Sera Cahoone is a long way from home. Growing up the daughter of a dynamite salesman in the Colorado foothills, she got her start on the drums at 11, and at 12 her mom was taking her to dive bars to sit in with the scruffy old bluesmen. By the time she picked up a guitar, she had been so shaped by these things – the dynamite, the blues, the woods and the hills – it’s no surprise she went on to be one of the strongest songwriters in Seattle’s ever-vibrant Americana scene.
Since migrating to Seattle in 1998, she has played with Carissa’s Wierd, Band of Horses, Betsy Olson, and singer-songwriter Patrick Park. She released her solo debut in 2006, and her widely acclaimed Sub Pop debut Only as the Day Is Long in 2008.

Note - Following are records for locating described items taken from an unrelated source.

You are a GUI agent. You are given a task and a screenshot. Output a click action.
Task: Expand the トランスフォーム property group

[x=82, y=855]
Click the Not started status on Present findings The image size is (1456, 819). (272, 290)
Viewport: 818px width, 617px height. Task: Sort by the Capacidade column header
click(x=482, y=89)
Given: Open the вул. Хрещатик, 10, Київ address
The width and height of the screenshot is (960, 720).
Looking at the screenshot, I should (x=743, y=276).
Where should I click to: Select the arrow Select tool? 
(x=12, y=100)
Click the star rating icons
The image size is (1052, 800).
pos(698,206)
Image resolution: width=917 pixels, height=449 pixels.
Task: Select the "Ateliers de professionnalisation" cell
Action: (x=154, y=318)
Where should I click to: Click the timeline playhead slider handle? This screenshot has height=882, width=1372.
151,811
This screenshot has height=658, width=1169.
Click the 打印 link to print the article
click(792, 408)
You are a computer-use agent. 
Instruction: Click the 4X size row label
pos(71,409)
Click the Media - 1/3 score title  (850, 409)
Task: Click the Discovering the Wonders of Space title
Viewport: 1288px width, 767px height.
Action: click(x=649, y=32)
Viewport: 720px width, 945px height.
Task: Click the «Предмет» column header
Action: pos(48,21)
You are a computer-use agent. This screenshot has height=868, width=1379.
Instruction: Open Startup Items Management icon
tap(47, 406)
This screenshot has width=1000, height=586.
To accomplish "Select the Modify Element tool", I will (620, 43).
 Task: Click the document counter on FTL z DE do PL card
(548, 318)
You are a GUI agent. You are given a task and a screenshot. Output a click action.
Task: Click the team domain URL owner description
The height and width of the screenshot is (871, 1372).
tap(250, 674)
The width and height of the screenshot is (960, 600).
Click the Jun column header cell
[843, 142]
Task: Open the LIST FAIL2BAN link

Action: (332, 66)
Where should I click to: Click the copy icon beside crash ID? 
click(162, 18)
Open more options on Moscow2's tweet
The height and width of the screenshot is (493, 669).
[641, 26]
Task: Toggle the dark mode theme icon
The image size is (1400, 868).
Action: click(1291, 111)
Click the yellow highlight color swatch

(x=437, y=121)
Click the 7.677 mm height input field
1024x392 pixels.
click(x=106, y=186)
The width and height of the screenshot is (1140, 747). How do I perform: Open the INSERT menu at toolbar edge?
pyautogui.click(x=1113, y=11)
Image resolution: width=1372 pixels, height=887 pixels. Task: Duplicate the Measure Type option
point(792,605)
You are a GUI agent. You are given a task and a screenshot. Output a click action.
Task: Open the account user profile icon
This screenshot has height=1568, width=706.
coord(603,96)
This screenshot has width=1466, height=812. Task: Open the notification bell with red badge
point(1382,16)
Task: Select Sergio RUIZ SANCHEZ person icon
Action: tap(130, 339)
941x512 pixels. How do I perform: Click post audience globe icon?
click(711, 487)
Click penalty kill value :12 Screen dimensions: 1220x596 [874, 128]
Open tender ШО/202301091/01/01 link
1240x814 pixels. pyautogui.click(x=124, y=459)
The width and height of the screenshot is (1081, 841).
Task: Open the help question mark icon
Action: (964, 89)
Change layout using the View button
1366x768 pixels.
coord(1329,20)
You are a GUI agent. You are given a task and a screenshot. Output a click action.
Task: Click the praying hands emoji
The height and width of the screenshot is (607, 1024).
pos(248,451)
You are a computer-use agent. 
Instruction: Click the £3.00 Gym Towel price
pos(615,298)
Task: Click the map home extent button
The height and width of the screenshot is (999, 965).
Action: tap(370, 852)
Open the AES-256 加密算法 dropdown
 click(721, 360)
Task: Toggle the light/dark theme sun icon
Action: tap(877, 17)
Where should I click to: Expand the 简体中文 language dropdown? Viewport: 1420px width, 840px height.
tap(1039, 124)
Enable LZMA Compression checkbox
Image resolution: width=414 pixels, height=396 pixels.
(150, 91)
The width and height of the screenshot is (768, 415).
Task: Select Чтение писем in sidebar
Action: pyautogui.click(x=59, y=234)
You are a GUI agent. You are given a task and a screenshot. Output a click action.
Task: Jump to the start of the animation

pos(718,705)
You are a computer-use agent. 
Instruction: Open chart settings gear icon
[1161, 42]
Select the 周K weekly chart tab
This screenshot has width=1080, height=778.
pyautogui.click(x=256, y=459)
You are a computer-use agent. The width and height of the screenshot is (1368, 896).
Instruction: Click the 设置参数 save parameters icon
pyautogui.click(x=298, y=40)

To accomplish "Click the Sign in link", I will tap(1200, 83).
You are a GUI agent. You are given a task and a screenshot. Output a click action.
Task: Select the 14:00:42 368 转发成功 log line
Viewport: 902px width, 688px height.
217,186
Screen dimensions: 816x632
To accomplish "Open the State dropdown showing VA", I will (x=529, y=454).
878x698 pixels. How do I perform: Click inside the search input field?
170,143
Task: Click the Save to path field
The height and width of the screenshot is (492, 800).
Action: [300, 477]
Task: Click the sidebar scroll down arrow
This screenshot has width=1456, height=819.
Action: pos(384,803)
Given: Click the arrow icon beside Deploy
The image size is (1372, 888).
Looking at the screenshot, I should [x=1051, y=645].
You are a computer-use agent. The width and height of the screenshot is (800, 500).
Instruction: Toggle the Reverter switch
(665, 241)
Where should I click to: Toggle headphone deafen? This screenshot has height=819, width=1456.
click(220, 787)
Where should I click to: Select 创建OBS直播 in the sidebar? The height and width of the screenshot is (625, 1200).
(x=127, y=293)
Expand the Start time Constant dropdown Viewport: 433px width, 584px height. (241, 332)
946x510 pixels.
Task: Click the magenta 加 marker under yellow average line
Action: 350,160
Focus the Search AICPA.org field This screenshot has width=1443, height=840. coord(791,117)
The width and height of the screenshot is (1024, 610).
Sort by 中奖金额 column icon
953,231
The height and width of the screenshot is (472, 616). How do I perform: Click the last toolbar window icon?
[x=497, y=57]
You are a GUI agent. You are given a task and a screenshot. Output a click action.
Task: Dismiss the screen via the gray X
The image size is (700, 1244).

Deer Creek Canyon, her third solo album, sees her ruminating on the gravitational pull of home. Titled for the Colorado canyon where she came of age, where her mother still lives, Deer Creek Canyon delves deeper and sees her voice remarkably stronger than on her past albums. Where her previous efforts explored the complicated throes of dark emotions, this album is more richly focused. Home is even present in the more personal songs struggling with various facets of love and friendship (“Worry All Your Life”, “Shakin’ Hands”).
Deer Creek Canyon was recorded in 2012 at Bear Creek Studio in Woodinville, Wash., then headed to LA where Sera co-produced it with Thom Monahan (Devendra Banhart, Vetiver). True to her sensibilities, she enlisted the talents of her long-time live band – Jason Kardong, Fielder, Jonas Haskins, Jason Merculief, Sarah Standard – plus Tomo Nakayama on piano and organ, and Emily Ann Peterson on cello.
All these things contributed to Cahoone singing from a firmer foundation this time around, trusting the simplicity, bending against the elements like those trees in Deer Creek Canyon. Listen closely, the music feels like home.